Pensate ad una nave; e ad un capitano di grande possenza fisica, tale da imporsi sugli altri membri dell’equipaggio, ma scarso dal punto di vista delle conoscenze nautiche; mettiamoci pure che sia fortemente miope e persino un po’ sordo. Dopo un po’, la ciurma, stanca e magari persino allarmata dalla sua incapacità, si ribella, e cerca di contendergli il timone.
Gruppi e individui entrano in competizione per subentrargli nel comando, anche ricorrendo alla violenza. Il loro obiettivo comune è quello di gestire la nave, poco importa se non ne hanno pratica: pensano che quella verrà acquisita in corso d’opera: ciò che conta è mettere le mani sul timone. Ma la nave sarebbe in mani più sicure se governata da qualcuno che ha le competenze tecniche per pilotarla.
La lezione di Socrate
Sono più o meno le parole che Platone – ne “La Repubblica”– mette in bocca a Socrate nell’atto di argomentare la sua preferenza per un governo di “saggi” piuttosto che di uno eletto dal popolo tra persone incompetenti.
Quando si naviga, insomma, è preferibile affidarsi a marinai esperti o a dilettanti che non hanno mai preso un remo? Messa così la domanda è inevitabilmente retorica – eppure il presupposto delle democrazie (e, all’epoca, della polis greca) è diametralmente opposto.
Quello della scelta di governanti in grado di gestire al meglio le risorse e rispondere ai problemi – ma anche di interpretare il patto sociale su cui è fondata la comunità – è una questione che da secoli tormenta i filosofi politici.
Che fare? Per Socrate l’unica strada è quella di selezionare una classe di persone sagge e razionali; ma il punto è: con quali criteri? ed anche: con quale modalità e naturalmente chi può essere deputato a questo compito? E infine, chi ci assicura che le capacità dimostrate si rivelino adatte in ogni circostanza?
Qualcuno ha provato a dare una risposta; molti hanno calibrato la loro opinione attribuendo precise gerarchie ai compiti attribuiti alla classe dirigente, ad esempio ponendo l’accento sulla rappresentatività dell’opinione pubblica piuttosto che sulle competenze (che dovrebbero essere garantiti dalla formazione politica dei partiti).
Democrazia e rappresentanza
La democrazia rappresentativa – così come è concepita – prevede che la politica delinei valori e obiettivi, e i tecnici mettano a punto gli strumenti per perseguirli.
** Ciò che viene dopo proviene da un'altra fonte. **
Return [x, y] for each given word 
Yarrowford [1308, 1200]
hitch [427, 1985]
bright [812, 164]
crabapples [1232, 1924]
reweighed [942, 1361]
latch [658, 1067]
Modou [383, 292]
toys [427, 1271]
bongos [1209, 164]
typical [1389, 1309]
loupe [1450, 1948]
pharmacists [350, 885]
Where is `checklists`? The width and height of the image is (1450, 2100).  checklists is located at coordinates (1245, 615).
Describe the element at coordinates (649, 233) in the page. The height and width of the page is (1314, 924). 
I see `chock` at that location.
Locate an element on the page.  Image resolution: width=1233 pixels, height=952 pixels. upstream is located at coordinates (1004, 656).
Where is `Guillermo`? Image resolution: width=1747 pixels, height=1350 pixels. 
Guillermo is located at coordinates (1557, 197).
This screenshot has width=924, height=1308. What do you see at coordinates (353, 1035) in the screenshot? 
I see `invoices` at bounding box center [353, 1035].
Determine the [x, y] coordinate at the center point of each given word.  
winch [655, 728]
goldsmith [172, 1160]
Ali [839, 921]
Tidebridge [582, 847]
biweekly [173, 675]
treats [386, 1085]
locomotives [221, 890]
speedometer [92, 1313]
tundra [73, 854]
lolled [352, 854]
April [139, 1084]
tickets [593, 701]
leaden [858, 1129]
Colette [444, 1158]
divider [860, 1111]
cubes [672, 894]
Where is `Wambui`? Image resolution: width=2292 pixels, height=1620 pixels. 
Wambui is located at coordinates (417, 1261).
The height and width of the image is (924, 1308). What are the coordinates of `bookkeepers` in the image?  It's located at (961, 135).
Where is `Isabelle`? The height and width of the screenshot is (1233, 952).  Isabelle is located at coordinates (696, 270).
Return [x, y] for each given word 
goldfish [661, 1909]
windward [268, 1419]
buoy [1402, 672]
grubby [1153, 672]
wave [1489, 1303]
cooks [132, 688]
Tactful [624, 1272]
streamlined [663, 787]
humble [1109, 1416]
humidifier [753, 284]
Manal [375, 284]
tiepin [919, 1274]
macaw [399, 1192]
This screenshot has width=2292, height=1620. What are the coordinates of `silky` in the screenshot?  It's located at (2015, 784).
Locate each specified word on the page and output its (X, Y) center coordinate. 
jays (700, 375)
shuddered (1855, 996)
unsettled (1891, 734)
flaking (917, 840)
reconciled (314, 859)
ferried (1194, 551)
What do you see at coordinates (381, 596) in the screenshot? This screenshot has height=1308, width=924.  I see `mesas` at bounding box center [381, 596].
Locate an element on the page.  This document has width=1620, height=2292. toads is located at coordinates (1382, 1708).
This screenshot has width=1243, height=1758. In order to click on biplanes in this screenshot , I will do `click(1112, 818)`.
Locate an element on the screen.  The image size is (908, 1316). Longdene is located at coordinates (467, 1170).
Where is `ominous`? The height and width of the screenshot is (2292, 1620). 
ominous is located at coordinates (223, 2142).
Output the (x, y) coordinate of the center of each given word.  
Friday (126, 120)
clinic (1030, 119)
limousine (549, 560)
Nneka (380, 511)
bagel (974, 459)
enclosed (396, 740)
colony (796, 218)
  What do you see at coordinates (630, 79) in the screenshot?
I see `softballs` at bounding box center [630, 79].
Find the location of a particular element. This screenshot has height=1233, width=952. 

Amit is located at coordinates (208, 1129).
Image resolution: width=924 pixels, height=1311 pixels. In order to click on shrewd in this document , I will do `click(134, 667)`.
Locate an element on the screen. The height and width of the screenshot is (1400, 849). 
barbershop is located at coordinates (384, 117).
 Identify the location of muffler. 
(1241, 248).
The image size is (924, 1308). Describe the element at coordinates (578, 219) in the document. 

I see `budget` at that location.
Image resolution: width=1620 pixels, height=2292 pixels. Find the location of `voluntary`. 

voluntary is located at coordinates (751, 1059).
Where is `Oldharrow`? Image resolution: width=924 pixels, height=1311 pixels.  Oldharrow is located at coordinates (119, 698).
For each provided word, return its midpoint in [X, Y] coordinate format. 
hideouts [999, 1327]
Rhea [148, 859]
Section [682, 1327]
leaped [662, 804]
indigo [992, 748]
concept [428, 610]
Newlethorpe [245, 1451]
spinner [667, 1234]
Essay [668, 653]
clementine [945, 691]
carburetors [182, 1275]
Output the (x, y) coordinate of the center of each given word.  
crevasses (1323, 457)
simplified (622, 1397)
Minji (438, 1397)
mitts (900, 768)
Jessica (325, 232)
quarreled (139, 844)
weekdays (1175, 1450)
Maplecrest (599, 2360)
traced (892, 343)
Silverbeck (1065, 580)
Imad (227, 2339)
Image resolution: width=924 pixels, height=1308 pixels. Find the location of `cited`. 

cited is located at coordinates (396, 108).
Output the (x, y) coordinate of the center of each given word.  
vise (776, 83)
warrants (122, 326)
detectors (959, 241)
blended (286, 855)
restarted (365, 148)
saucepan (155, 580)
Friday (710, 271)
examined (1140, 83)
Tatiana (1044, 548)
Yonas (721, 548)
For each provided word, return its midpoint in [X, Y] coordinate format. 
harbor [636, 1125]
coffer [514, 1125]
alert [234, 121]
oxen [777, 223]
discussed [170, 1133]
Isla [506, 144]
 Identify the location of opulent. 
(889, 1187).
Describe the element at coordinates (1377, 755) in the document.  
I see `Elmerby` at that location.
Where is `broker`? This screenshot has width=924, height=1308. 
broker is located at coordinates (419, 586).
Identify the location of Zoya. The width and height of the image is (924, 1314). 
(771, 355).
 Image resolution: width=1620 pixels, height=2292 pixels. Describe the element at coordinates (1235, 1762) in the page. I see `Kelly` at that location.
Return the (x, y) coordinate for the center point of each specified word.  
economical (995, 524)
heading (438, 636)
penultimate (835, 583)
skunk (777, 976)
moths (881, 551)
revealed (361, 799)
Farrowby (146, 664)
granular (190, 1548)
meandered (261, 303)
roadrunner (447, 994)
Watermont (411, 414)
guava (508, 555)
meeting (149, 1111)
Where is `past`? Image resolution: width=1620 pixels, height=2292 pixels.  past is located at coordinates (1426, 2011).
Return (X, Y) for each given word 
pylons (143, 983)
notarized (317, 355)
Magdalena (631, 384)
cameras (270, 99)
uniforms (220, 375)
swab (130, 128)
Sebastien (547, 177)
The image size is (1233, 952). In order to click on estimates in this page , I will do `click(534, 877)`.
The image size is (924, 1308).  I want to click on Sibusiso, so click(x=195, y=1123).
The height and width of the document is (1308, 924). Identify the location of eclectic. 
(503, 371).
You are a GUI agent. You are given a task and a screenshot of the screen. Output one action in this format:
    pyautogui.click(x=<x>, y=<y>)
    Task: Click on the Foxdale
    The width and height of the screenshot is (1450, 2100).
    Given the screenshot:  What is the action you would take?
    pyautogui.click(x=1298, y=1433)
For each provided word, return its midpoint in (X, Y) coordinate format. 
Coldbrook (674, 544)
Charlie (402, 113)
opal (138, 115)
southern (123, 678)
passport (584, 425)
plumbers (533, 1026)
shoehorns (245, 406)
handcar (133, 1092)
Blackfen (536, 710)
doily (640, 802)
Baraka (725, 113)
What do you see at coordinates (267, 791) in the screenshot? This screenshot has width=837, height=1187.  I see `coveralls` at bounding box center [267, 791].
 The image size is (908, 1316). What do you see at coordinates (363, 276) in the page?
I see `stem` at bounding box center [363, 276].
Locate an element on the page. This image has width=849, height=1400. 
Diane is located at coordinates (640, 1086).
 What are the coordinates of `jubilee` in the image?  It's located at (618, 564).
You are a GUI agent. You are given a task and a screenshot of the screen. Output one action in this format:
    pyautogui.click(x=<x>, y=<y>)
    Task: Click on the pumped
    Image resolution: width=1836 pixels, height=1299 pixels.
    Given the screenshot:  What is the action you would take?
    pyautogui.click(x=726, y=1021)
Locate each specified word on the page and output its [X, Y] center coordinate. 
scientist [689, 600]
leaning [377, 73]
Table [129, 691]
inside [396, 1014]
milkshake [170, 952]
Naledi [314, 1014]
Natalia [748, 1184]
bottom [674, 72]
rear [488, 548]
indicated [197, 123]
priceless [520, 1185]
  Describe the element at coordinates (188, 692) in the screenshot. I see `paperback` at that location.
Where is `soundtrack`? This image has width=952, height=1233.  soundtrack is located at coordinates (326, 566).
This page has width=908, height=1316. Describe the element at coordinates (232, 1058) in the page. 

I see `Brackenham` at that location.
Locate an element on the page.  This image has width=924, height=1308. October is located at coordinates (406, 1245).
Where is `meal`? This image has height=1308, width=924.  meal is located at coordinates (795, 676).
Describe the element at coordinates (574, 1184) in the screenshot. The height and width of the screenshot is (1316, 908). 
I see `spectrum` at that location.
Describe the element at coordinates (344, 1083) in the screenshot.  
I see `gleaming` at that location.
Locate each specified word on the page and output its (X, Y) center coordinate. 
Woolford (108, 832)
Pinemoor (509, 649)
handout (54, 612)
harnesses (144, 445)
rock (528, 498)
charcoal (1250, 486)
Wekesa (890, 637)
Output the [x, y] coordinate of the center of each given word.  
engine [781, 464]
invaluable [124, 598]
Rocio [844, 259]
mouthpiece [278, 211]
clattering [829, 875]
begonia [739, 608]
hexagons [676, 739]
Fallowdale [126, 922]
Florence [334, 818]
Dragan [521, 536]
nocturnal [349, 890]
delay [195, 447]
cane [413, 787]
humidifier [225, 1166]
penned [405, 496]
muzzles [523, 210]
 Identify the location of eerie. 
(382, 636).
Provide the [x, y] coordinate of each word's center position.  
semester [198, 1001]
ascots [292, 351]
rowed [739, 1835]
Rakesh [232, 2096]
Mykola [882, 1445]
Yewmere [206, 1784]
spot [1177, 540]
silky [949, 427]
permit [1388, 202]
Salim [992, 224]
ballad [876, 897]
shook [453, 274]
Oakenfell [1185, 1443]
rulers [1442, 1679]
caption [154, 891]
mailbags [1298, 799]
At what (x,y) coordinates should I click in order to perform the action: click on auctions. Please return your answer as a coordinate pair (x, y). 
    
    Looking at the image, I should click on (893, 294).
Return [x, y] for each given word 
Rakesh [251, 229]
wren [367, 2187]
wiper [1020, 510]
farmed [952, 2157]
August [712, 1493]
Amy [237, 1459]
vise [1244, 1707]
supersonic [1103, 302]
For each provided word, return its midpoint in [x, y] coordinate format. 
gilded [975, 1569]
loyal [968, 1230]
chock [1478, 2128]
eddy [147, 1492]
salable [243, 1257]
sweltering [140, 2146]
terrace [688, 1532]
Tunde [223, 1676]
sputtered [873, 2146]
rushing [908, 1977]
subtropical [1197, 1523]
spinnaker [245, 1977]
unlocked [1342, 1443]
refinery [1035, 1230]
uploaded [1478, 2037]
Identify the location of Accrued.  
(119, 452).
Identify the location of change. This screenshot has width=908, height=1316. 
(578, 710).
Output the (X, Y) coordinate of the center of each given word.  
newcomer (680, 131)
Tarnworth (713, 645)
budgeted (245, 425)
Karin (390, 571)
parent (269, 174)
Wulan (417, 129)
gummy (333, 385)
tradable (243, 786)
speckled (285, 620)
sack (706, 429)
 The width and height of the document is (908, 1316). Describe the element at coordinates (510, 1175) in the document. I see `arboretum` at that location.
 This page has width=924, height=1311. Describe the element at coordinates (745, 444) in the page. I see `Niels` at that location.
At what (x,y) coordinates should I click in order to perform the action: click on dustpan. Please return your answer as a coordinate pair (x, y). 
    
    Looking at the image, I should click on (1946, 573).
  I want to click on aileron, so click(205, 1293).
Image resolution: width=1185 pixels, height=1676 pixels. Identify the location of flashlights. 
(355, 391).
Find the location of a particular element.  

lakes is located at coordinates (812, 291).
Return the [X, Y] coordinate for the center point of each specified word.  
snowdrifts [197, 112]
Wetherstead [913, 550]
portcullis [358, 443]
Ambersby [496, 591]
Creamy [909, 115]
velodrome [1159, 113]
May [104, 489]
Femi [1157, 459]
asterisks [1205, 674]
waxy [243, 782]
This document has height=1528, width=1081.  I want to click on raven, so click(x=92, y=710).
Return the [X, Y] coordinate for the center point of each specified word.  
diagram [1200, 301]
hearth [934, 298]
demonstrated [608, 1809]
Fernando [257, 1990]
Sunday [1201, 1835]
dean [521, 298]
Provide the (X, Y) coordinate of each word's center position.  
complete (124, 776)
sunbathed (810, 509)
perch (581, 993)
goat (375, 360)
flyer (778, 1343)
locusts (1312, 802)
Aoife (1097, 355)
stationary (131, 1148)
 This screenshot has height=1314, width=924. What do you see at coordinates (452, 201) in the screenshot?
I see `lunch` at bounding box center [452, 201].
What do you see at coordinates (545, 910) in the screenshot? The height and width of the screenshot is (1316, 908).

Ma si fonda su un presupposto fondamentale: la dipendenza dal consenso dei cittadini che votano, e quindi, dalla consapevolezza dei cittadini stessi dei valori che fondano la società in cui vivono: altrimenti ciò che esprimono è magari confacente alla loro volontà, ma incompatibile con gli interessi pubblici, o i presupposti fondanti della democrazia.
Non dimentichiamo che le dittature fascista e nazista non si affermarono attraverso colpi di Stato militari, ma il consenso della popolazione
A fronte della crisi economica (e all’aggravamento di quella sociale) provocato dall’emergenza coronavirus, il governo si è trovato sotto il fuoco incrociato di coloro che si sono fatti portatori di istanze legittime, ma parziali: da un lato i tanti dubbi e le scarse sicurezze della scienza che ha cercato di tutelare la salute pubblica, dall’altro i diversi comparti produttivi ansiosi di poter riaprire i battenti.
L’opinione pubblica
E naturalmente dell’opinione pubblica, che – come di consueto – tende a coagulare i suoi orientamenti sulla base di visioni limitate e persino corporativiste, spesso senza avere una visione d’insieme in grado di comprendere anche la tutela di chi si trova in una posizione diversa, o addirittura basarsi su informazioni attendibili.
Va da sé che una rappresentanza che nasce da queste basi assomiglia più alla ciurma disordinata e senza esperienza che al pilota esperto di cui parlava Socrate. E se accettiamo la rappresentanza popolare come caposaldo della democrazia, è necessario sforzarsi per educare meglio (e in modo più inclusivo) i cittadini al rispetto dello Stato.
Perché, solo per fare un esempio, la Sanità (come gli altri servizi) si costruisce con scelte giuste, ma anche pagando le imposte. Ma molti evasori, statistiche alla mano, hanno alzato la voce in questi giorni per chiedere qualcosa. Torniamo sempre lì: la democrazia, e quindi la politica, siamo noi, e nessun altro.